On Bonta Bridge Road, 2 miles east of the village of Weedsport. Hand launch. 10 cars and trailers.
On Route 38 approximately 3 miles north of the village of Port Byron. Gravel ramp. 15 cars and trailers.
In the Montezuma Wildlife Refuge Area off Route 20, on the Barge Canal just south of Freebridge in the town of Tyre. Hard surface ramp. 25 cars and trailers.

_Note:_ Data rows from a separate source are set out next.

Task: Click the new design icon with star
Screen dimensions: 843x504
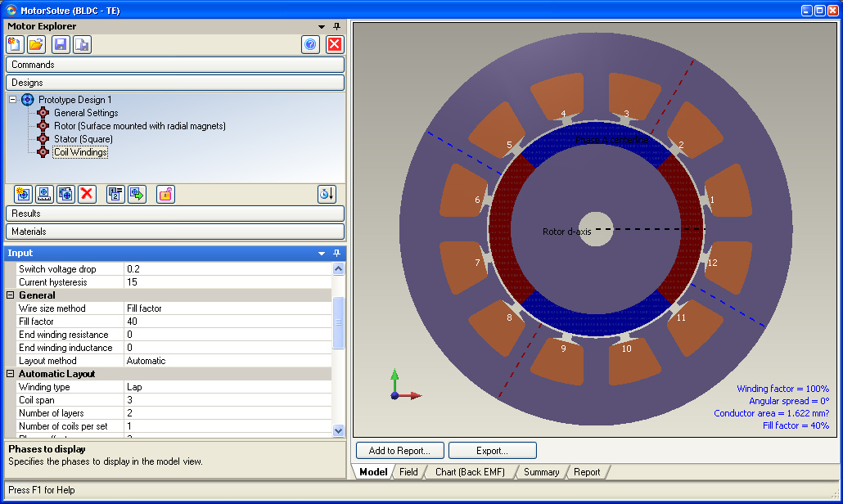Action: coord(23,194)
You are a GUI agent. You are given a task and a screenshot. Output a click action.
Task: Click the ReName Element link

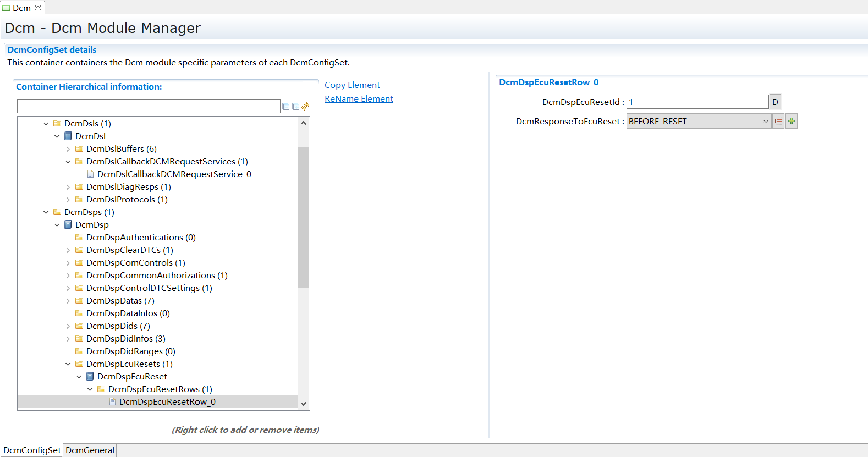tap(359, 99)
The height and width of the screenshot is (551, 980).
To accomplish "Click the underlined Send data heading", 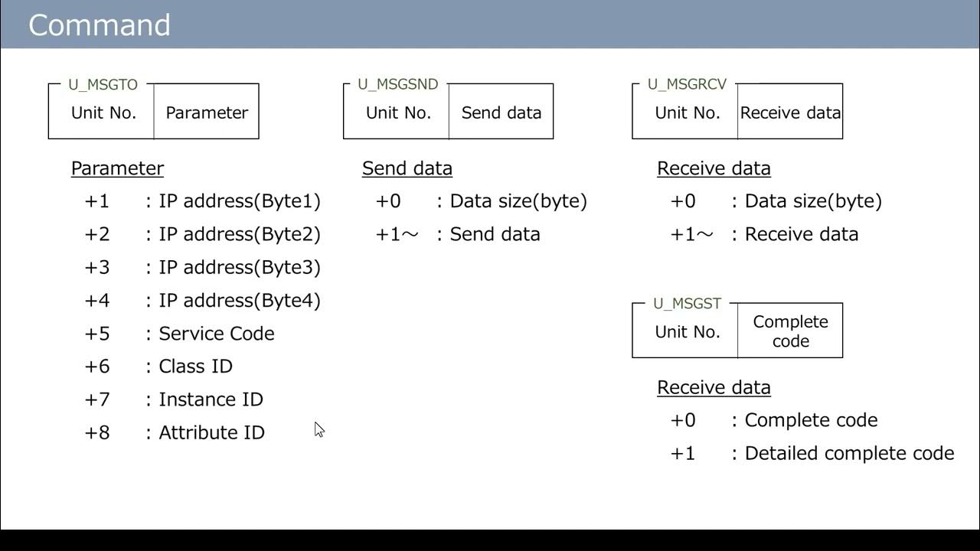I will coord(407,168).

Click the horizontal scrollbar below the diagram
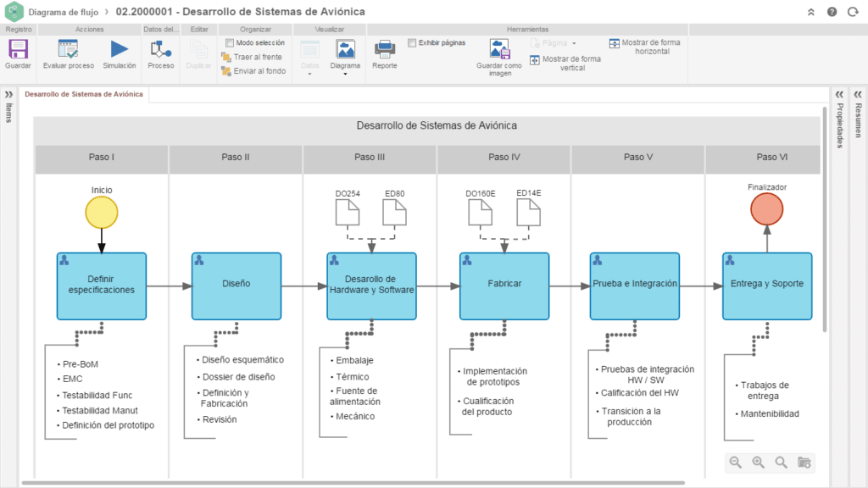(424, 483)
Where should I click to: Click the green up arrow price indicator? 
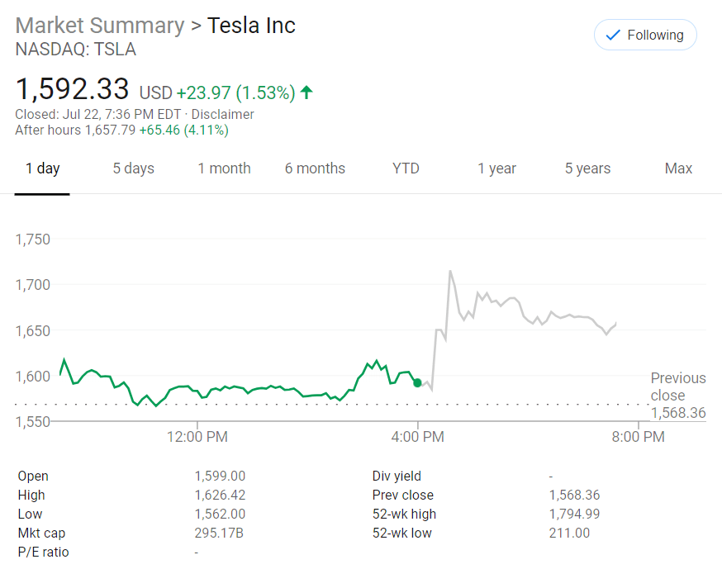[306, 92]
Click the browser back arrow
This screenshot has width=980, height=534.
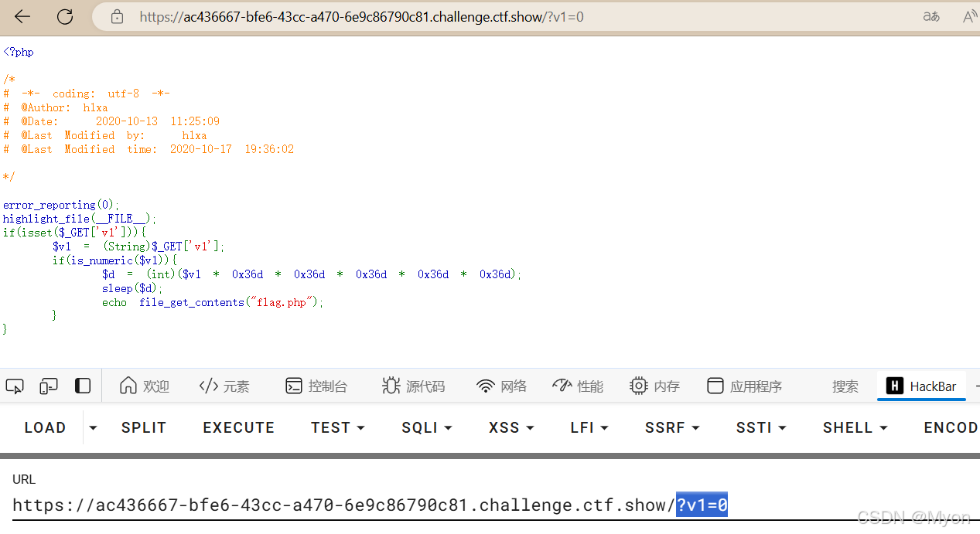(x=22, y=16)
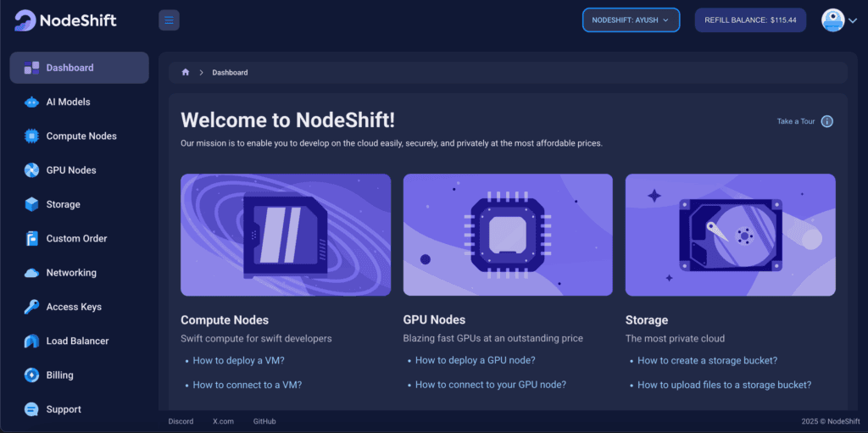Click the home icon in breadcrumb
Screen dimensions: 868x433
[x=186, y=73]
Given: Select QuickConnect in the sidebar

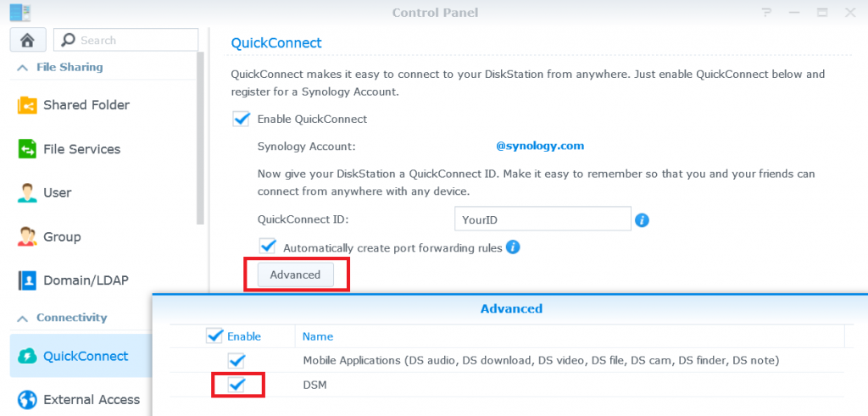Looking at the screenshot, I should (x=85, y=356).
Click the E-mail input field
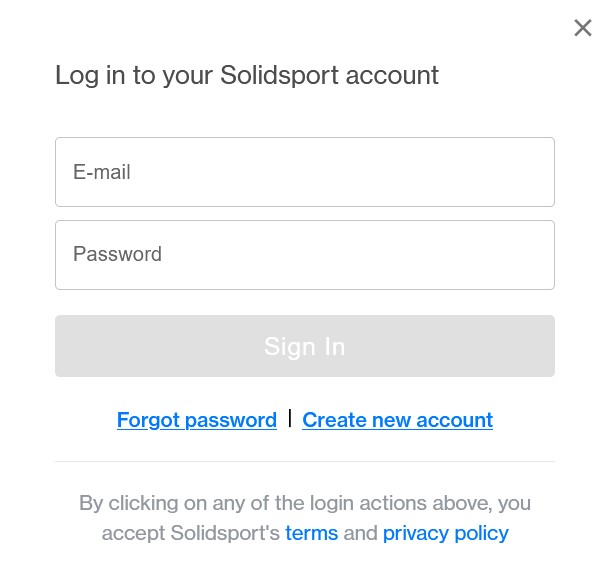Screen dimensions: 612x582 tap(304, 172)
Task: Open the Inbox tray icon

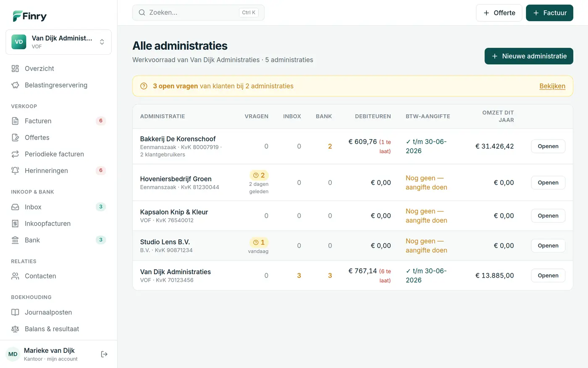Action: [15, 207]
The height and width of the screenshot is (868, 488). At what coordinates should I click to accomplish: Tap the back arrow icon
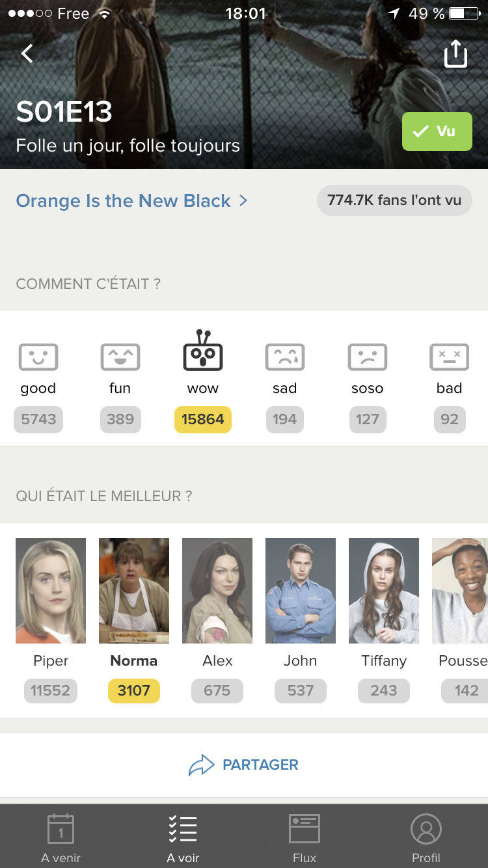[27, 53]
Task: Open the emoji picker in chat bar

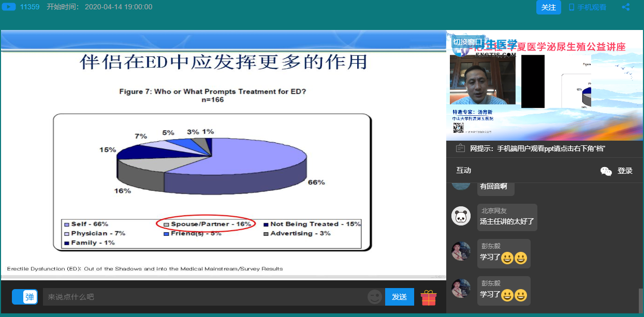Action: click(374, 297)
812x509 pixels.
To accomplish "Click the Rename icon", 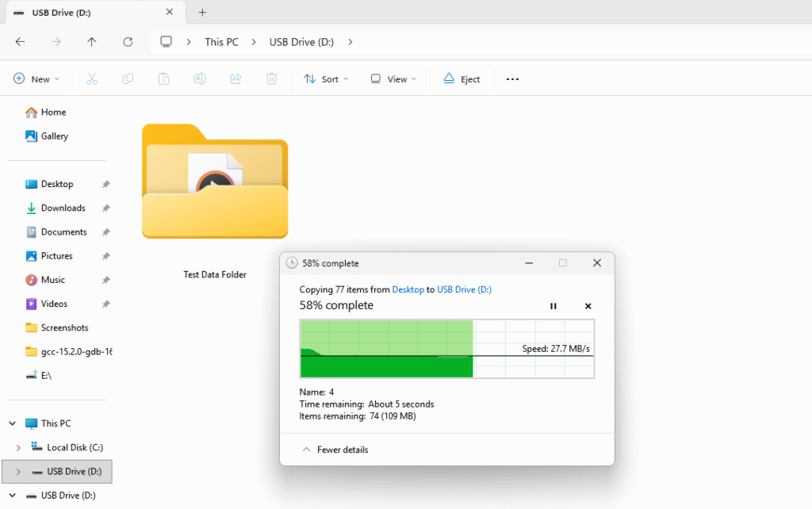I will coord(199,78).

General Fishing Information

Main gamefish found in the river are walleye, tiger musky, northern pike, largemouth and smallmouth bass. Panfish found in the river are black crappie, yellow perch, bluegill, white perch and brown bullhead. Other popular fish found in the river are channel catfish, carp and sheephead (freshwater drum). The Seneca River has become a popular fishing location for bass and carp tournament anglers.

Fisheries Management

Overview map of Seneca River Water Bodies
Click on thumbnail to access a large map
in PDF (156 Kb)

The Cayuga County section of the Seneca River is stocked annually with approximately 7,600 tiger musky and Cross Lake (Onondaga County) is stocked with 33,500 walleye and 7,200 tiger musky. Due to the large number of locks and dams found on the Seneca River and the water bodies associated with it, some water bodies have been combined. Water body definitions can be found under Water Body in the freshwater Fishing Guide. A printable PDF overview map can also be viewed by clicking on the map to the left. Personally collected baitfish may not be transported between these water bodies.

Special regulations exist so please review the Special Regulations by County section of your fishing guide.